As anticipated, on Tuesday the SFMTA Board of Directors unanimously passed a motion banning tour buses from a section of Broderick near Pine—an effort to hinder the stream of tourists to nearby 1709 Broderick, the house famous for its role in the ’90s sitcom Full House and its sequel.
However, both directors and those neighbors who came to complain at Tuesday’s meeting predict that the bus ban will have minimal affect, and SFMTA promised to investigate the possibility of even more strident restrictions on the corridor.
Resident David Natcher, who told the board he’d lived on Broderick for 47 years, claimed that the buses are only one of many neighborhood complaints.

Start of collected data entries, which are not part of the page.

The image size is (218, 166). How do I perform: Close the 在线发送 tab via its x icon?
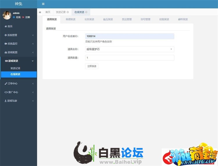click(86, 12)
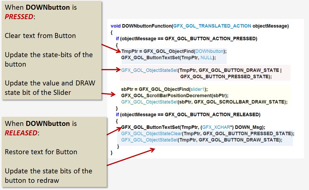Click the Slider DRAW state bit note
This screenshot has width=309, height=190.
coord(50,88)
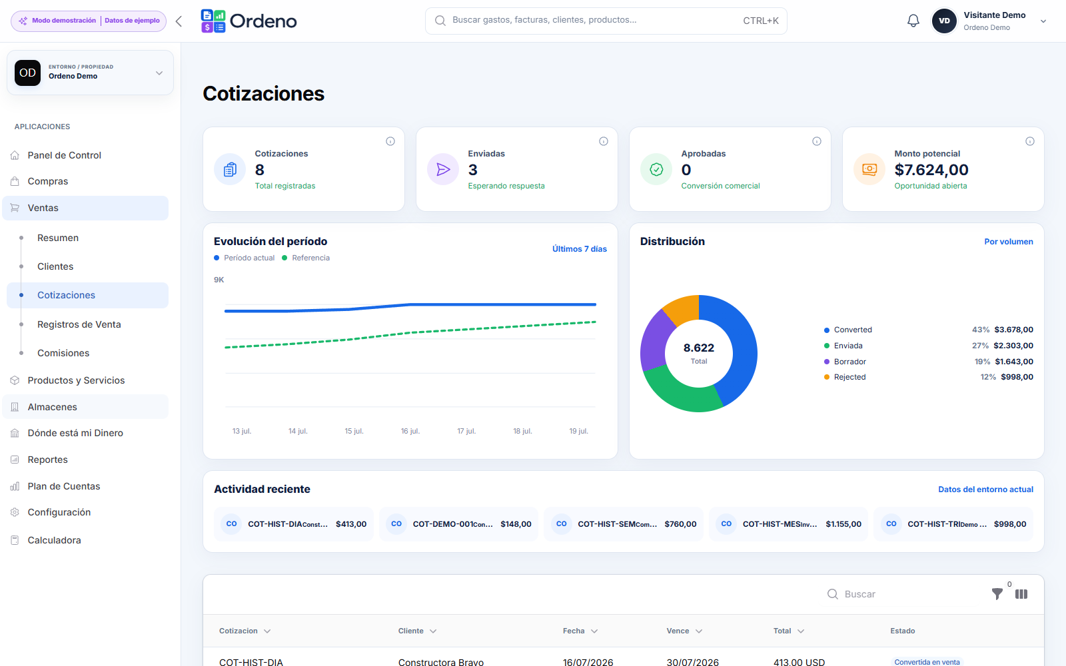This screenshot has height=666, width=1066.
Task: Sort by the Cotizacion column chevron
Action: pyautogui.click(x=267, y=631)
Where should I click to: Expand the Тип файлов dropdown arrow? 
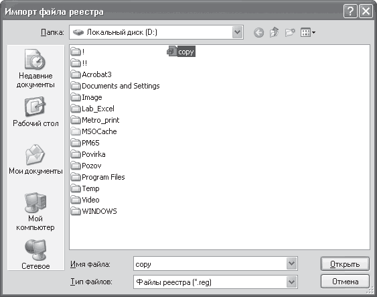(292, 282)
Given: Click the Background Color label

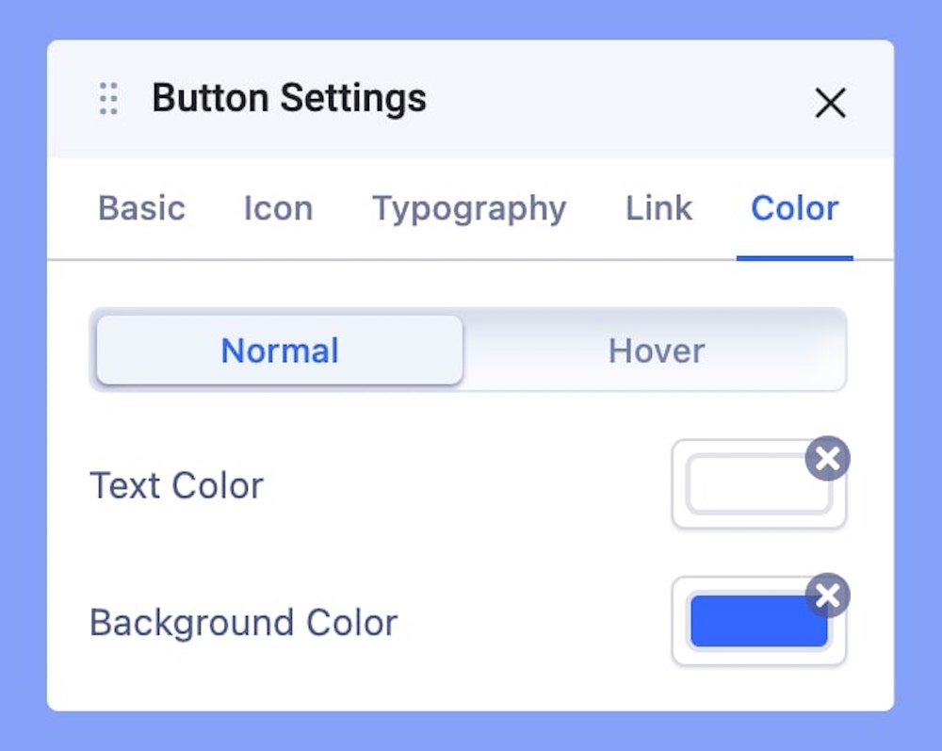Looking at the screenshot, I should coord(243,623).
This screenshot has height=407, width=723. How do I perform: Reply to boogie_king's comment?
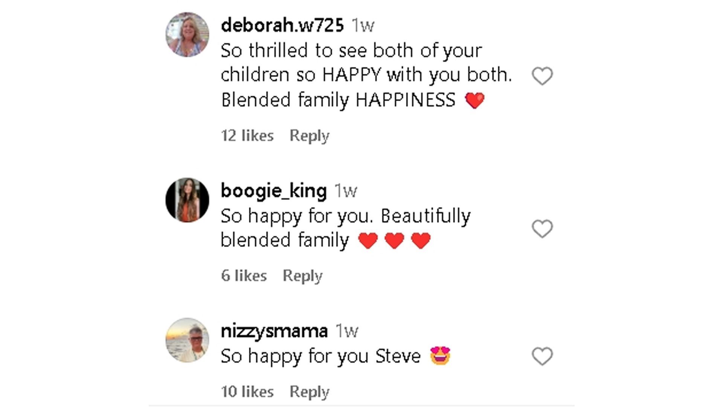(302, 276)
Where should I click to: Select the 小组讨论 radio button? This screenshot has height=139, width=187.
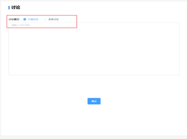pos(25,19)
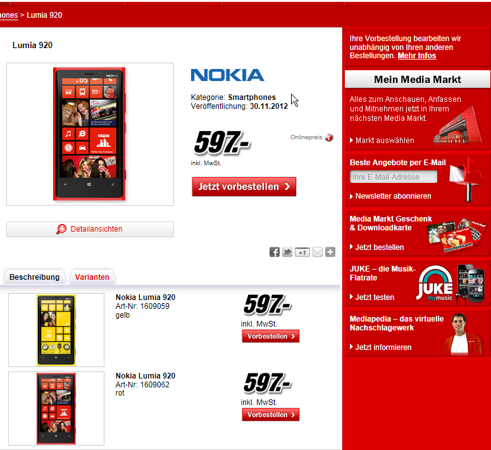This screenshot has width=491, height=450.
Task: Click the JUKE mymusic logo
Action: pos(435,284)
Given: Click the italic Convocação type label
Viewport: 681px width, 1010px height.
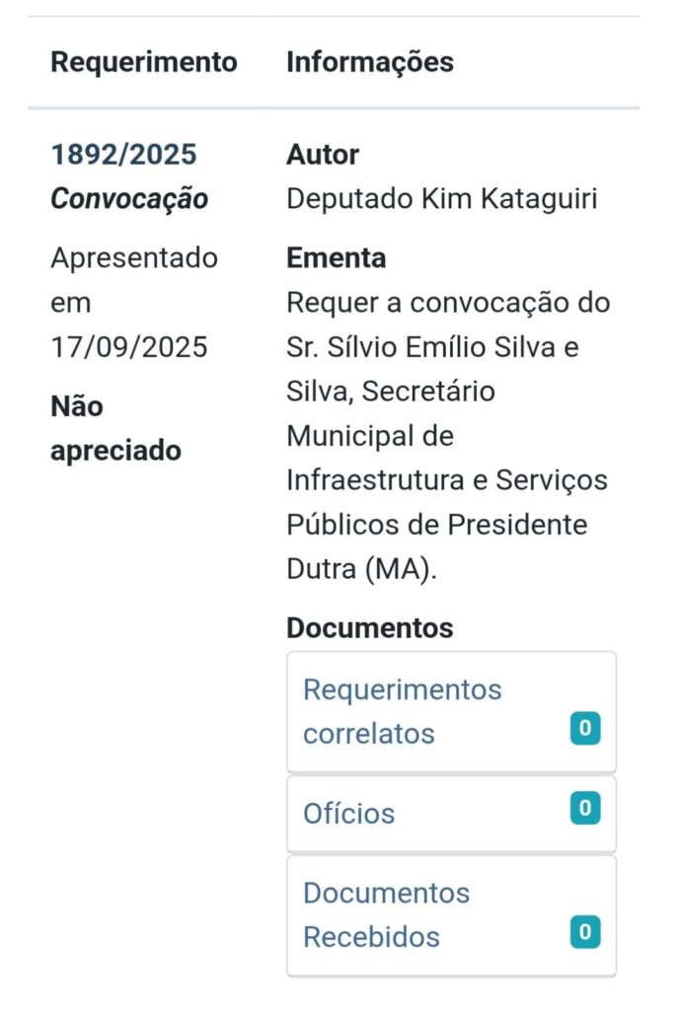Looking at the screenshot, I should [x=129, y=199].
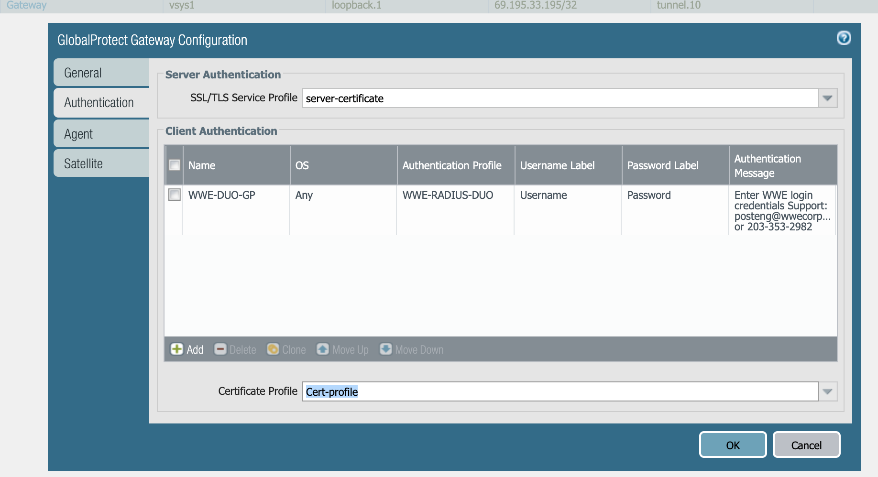878x477 pixels.
Task: Select the WWE-RADIUS-DUO authentication profile cell
Action: coord(448,195)
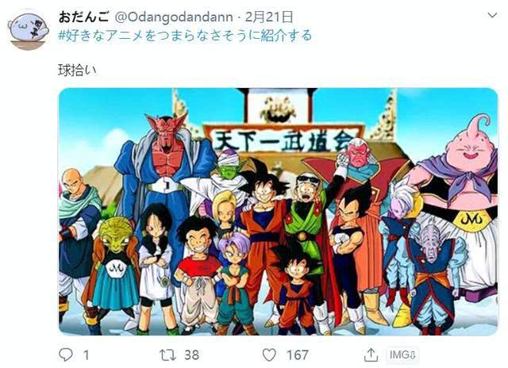Open the attached Dragon Ball group image
This screenshot has height=368, width=508.
coord(279,212)
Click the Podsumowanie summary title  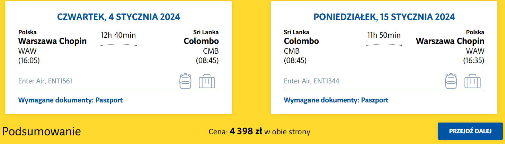42,132
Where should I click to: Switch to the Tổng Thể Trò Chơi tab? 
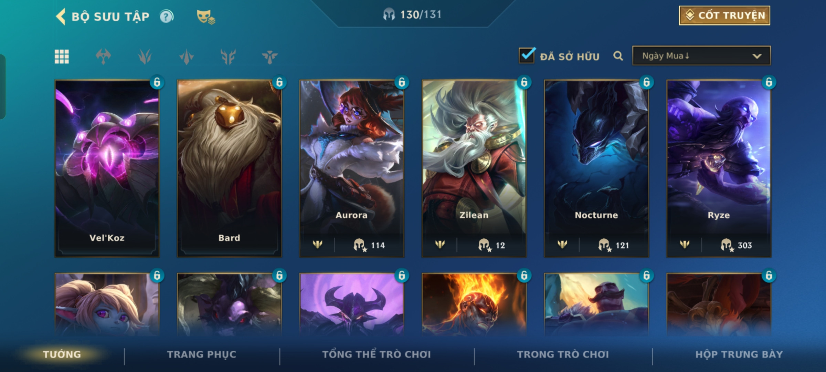pyautogui.click(x=377, y=354)
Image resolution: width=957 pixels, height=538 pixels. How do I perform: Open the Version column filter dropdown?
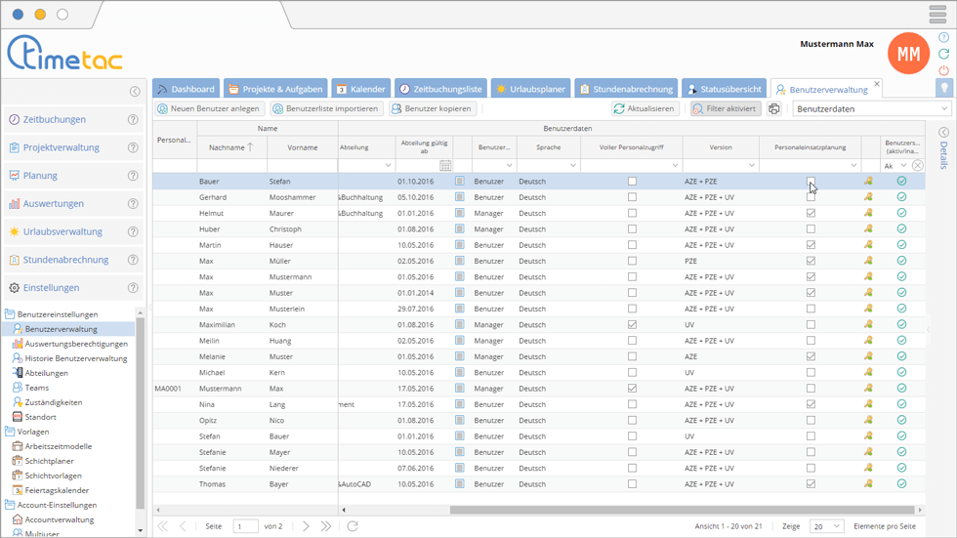(x=752, y=166)

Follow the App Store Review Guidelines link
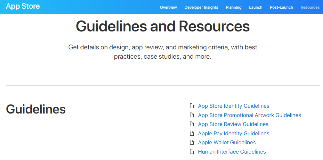[x=233, y=124]
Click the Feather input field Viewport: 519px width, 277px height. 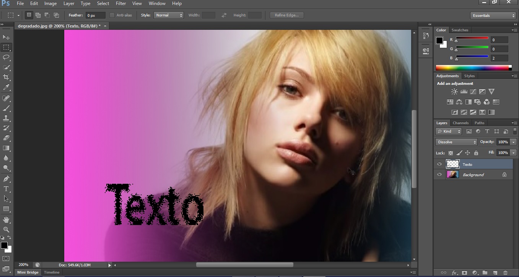(x=96, y=15)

“The street is immersed by a constant barrage of traffic,” said Natcher. “They ignore any traffic regulation policy that exists, they drive the wrong way, they double park, they ignore the red zones, they park across driveways on the wrong side of the street.”
He also predicted, “If there are no consequences for this type of behavior” then it will continue. (In a better world, this would prompt a compassionate Danny Tanner lecture about responsibility.)
Admittedly, renters and homeowners near landmarks are always complaining about tourists. But residents Natcher and Carla Hashagen came equipped with a time lapse video showing the coming and going of crowds and cars in front of 1709 Broderick, in hopes of pressing the argument that theirs is a special case.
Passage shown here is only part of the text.